Rewrite the rows below as a numbered list, leaving out any blank lines.

## BEGIN

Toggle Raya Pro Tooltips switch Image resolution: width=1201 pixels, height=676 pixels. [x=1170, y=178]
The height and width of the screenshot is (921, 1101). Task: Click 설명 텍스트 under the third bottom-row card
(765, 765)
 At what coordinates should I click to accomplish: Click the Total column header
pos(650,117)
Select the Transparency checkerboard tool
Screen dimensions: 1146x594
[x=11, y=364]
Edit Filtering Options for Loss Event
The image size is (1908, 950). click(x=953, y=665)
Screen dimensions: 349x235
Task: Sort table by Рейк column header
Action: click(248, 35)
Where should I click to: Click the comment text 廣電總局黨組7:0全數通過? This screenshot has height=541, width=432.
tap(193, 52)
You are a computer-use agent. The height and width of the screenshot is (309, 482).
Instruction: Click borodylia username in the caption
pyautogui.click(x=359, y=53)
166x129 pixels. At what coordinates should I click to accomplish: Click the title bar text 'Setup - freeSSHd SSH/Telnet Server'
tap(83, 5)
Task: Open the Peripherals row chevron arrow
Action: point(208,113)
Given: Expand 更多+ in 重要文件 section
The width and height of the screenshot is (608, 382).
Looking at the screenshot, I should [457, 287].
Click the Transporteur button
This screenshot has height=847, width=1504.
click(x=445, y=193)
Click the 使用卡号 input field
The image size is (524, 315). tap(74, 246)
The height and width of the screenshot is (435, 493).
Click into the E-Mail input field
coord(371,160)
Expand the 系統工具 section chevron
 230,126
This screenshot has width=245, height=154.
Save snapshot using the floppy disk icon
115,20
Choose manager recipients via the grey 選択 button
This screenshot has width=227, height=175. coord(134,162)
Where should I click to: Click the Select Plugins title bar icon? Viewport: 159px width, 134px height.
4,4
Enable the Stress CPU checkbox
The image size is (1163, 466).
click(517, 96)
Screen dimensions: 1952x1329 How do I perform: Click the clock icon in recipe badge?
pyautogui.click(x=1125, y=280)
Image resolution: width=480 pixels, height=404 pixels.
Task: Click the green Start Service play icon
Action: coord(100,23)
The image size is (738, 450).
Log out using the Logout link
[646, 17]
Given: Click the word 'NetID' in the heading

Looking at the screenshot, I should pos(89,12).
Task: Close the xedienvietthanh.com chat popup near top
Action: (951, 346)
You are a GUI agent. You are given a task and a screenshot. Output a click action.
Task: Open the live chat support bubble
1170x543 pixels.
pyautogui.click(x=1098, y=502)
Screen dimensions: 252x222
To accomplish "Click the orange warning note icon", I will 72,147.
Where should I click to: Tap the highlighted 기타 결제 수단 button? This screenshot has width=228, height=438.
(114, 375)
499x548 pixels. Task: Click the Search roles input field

## END

▶ [Final result]
1. Toggle Raya Pro Tooltips switch Image resolution: width=1201 pixels, height=676 pixels. [x=1170, y=178]
2. The height and width of the screenshot is (921, 1101). Task: Click 설명 텍스트 under the third bottom-row card
3. (765, 765)
4.  At what coordinates should I click to accomplish: Click the Total column header
5. pos(650,117)
6. Select the Transparency checkerboard tool
7. Screen dimensions: 1146x594
8. [x=11, y=364]
9. Edit Filtering Options for Loss Event
10. The image size is (1908, 950). click(x=953, y=665)
11. Screen dimensions: 349x235
12. Task: Sort table by Рейк column header
13. Action: click(248, 35)
14. Where should I click to: Click the comment text 廣電總局黨組7:0全數通過? This screenshot has height=541, width=432.
15. tap(193, 52)
16. You are a computer-use agent. The height and width of the screenshot is (309, 482).
17. Instruction: Click borodylia username in the caption
18. pyautogui.click(x=359, y=53)
19. 166x129 pixels. At what coordinates should I click to accomplish: Click the title bar text 'Setup - freeSSHd SSH/Telnet Server'
20. tap(83, 5)
21. Task: Open the Peripherals row chevron arrow
22. Action: point(208,113)
23. Given: Expand 更多+ in 重要文件 section
24. The width and height of the screenshot is (608, 382).
25. Looking at the screenshot, I should [457, 287].
26. Click the Transporteur button
27. This screenshot has height=847, width=1504.
28. click(x=445, y=193)
29. Click the 使用卡号 input field
30. The image size is (524, 315). tap(74, 246)
31. The height and width of the screenshot is (435, 493).
32. Click into the E-Mail input field
33. coord(371,160)
34. Expand the 系統工具 section chevron
35.  230,126
36. This screenshot has width=245, height=154.
37. Save snapshot using the floppy disk icon
38. 115,20
39. Choose manager recipients via the grey 選択 button
40. This screenshot has width=227, height=175. coord(134,162)
41. Where should I click to: Click the Select Plugins title bar icon? Viewport: 159px width, 134px height.
42. 4,4
43. Enable the Stress CPU checkbox
44. The image size is (1163, 466).
45. click(517, 96)
46. Screen dimensions: 1952x1329 How do I perform: Click the clock icon in recipe badge?
47. pyautogui.click(x=1125, y=280)
48. Image resolution: width=480 pixels, height=404 pixels.
49. Task: Click the green Start Service play icon
50. Action: coord(100,23)
51. The image size is (738, 450).
52. Log out using the Logout link
53. [646, 17]
54. Given: Click the word 'NetID' in the heading
55. Looking at the screenshot, I should pos(89,12).
56. Task: Close the xedienvietthanh.com chat popup near top
57. Action: (951, 346)
58. You are a GUI agent. You are given a task and a screenshot. Output a click action.
59. Task: Open the live chat support bubble
60. 1170x543 pixels.
61. pyautogui.click(x=1098, y=502)
62. Screen dimensions: 252x222
63. To accomplish "Click the orange warning note icon", I will 72,147.
64. Where should I click to: Tap the highlighted 기타 결제 수단 button? This screenshot has width=228, height=438.
65. (114, 375)
66. 499x548 pixels. Task: Click the Search roles input field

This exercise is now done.